(Data records begins)

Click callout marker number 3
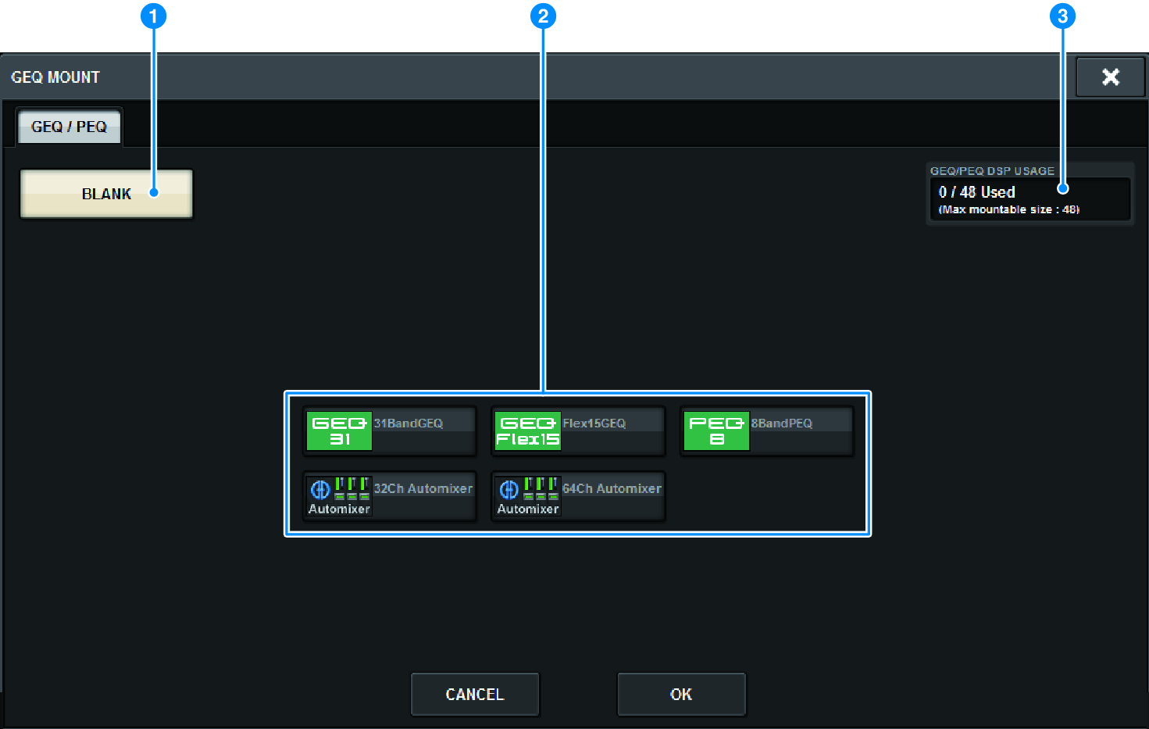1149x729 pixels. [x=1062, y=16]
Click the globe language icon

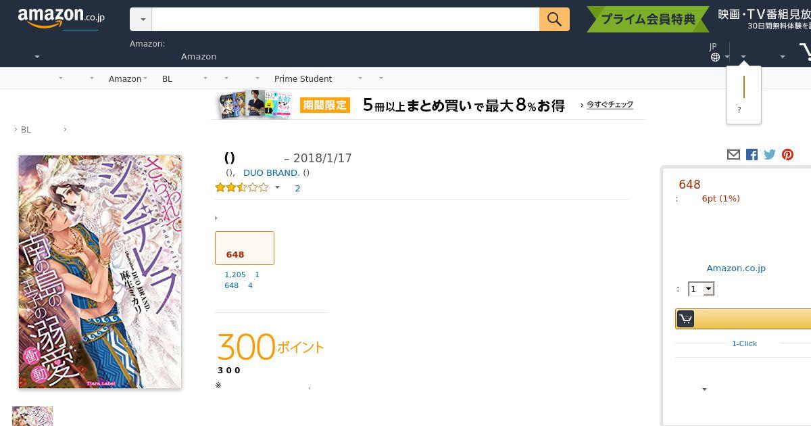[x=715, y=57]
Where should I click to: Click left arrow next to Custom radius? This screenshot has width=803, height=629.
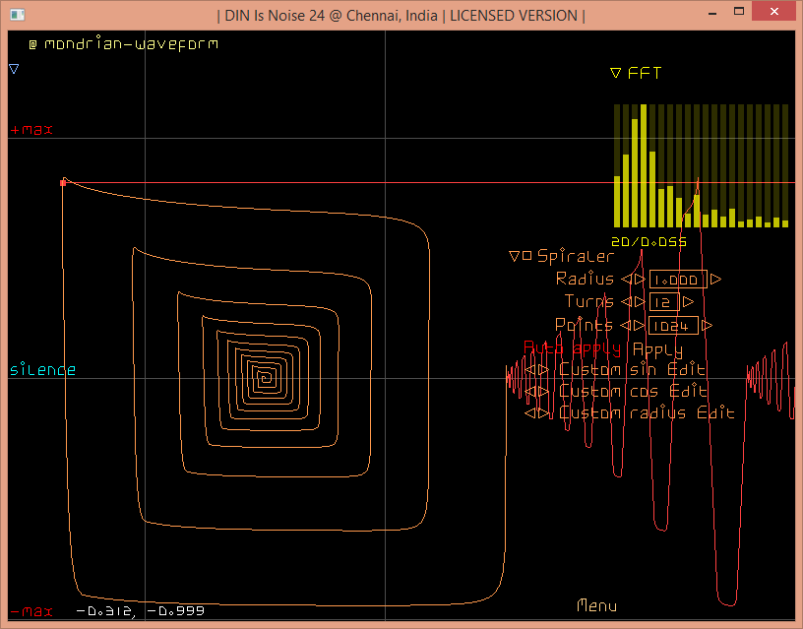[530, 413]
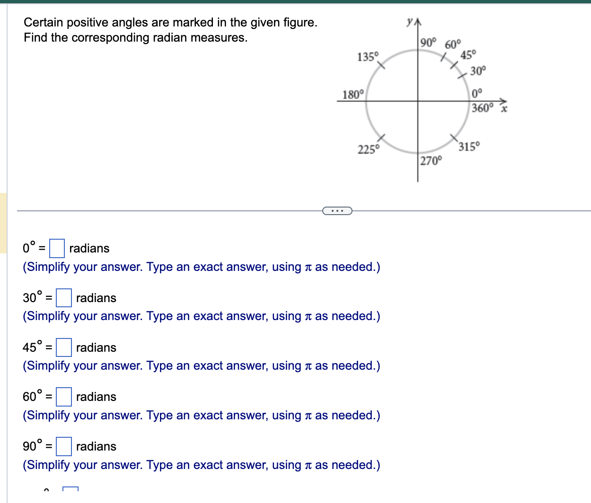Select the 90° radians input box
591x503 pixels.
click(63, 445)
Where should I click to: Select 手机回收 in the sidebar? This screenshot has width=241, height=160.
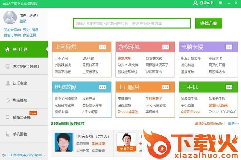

(Data records ends)

• [Task instructions]
What you set down should be exactly the lines from the line containing "Click the globe language icon" to the last line of the entries above, both included, with no pictures.

• [Exercise response]
Click the globe language icon

[x=715, y=57]
Where should I click to: Click left arrow next to Custom radius? This screenshot has width=803, height=629.
[530, 413]
Select the 90° radians input box
591x503 pixels.
click(63, 445)
Where should I click to: Select 手机回收 in the sidebar? This screenshot has width=241, height=160.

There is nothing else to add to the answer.